### PROBLEM TO SOLVE
Set down exactly, with nothing added, the lines from the one containing "You are a computer-use agent. Viewport: 1359px" through the end of the entries.

Stored data
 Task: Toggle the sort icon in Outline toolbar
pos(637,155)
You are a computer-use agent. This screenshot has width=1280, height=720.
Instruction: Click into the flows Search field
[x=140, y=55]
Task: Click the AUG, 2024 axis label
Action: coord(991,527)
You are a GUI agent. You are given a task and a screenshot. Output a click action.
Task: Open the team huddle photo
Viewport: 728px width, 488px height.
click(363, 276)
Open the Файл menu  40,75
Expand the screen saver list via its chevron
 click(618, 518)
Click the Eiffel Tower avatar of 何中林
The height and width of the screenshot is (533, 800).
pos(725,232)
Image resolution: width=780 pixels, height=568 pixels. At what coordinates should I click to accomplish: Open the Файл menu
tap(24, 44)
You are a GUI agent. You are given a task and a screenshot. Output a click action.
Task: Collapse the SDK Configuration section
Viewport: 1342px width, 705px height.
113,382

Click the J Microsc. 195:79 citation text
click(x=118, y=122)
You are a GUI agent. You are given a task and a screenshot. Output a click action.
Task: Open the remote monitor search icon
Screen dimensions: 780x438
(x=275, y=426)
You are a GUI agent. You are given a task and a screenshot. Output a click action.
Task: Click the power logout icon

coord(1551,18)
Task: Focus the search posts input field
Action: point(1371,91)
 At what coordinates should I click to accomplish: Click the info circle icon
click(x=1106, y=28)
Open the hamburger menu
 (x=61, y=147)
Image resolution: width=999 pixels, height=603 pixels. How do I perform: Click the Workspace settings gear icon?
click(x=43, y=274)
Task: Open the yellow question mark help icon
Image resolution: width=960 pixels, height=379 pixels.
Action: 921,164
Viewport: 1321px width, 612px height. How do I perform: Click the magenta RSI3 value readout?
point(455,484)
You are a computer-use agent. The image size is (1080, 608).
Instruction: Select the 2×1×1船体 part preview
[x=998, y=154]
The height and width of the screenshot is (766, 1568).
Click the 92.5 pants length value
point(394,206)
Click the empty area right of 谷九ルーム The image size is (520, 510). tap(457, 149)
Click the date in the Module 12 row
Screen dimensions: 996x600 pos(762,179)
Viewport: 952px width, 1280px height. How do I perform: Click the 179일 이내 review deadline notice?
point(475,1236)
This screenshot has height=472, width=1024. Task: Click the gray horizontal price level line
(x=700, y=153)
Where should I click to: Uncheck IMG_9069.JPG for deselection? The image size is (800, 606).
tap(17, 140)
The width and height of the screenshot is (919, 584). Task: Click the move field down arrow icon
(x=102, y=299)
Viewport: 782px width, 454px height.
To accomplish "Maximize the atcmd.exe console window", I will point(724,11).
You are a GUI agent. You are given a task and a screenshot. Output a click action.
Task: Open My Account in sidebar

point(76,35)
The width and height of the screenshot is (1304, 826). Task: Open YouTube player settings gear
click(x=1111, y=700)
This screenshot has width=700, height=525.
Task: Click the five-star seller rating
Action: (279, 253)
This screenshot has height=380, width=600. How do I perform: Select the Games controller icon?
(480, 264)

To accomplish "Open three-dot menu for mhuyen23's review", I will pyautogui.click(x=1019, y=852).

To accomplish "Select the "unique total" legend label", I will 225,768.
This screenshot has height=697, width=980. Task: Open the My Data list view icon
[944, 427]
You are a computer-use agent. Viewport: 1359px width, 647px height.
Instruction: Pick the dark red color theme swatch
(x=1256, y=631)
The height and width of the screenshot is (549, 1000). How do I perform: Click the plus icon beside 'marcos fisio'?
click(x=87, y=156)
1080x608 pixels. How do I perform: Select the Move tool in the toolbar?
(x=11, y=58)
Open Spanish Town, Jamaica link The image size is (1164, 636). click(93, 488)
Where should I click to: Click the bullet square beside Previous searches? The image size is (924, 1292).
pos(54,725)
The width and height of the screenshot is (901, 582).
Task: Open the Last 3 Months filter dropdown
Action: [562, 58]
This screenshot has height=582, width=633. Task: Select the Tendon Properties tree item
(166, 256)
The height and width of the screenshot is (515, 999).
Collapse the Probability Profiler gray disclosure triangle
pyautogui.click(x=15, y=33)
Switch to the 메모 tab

### EXERCISE RESULT
You are a computer-use agent. Viewport: 1359px width, 647px height.
Instruction: Pick the dark red color theme swatch
(x=1256, y=631)
The height and width of the screenshot is (549, 1000). How do I perform: Click the plus icon beside 'marcos fisio'?
click(x=87, y=156)
1080x608 pixels. How do I perform: Select the Move tool in the toolbar?
(x=11, y=58)
Open Spanish Town, Jamaica link The image size is (1164, 636). click(93, 488)
Where should I click to: Click the bullet square beside Previous searches? The image size is (924, 1292).
pos(54,725)
The width and height of the screenshot is (901, 582).
Task: Open the Last 3 Months filter dropdown
Action: [562, 58]
This screenshot has height=582, width=633. Task: Select the Tendon Properties tree item
(166, 256)
The height and width of the screenshot is (515, 999).
Collapse the Probability Profiler gray disclosure triangle
pyautogui.click(x=15, y=33)
Switch to the 메모 tab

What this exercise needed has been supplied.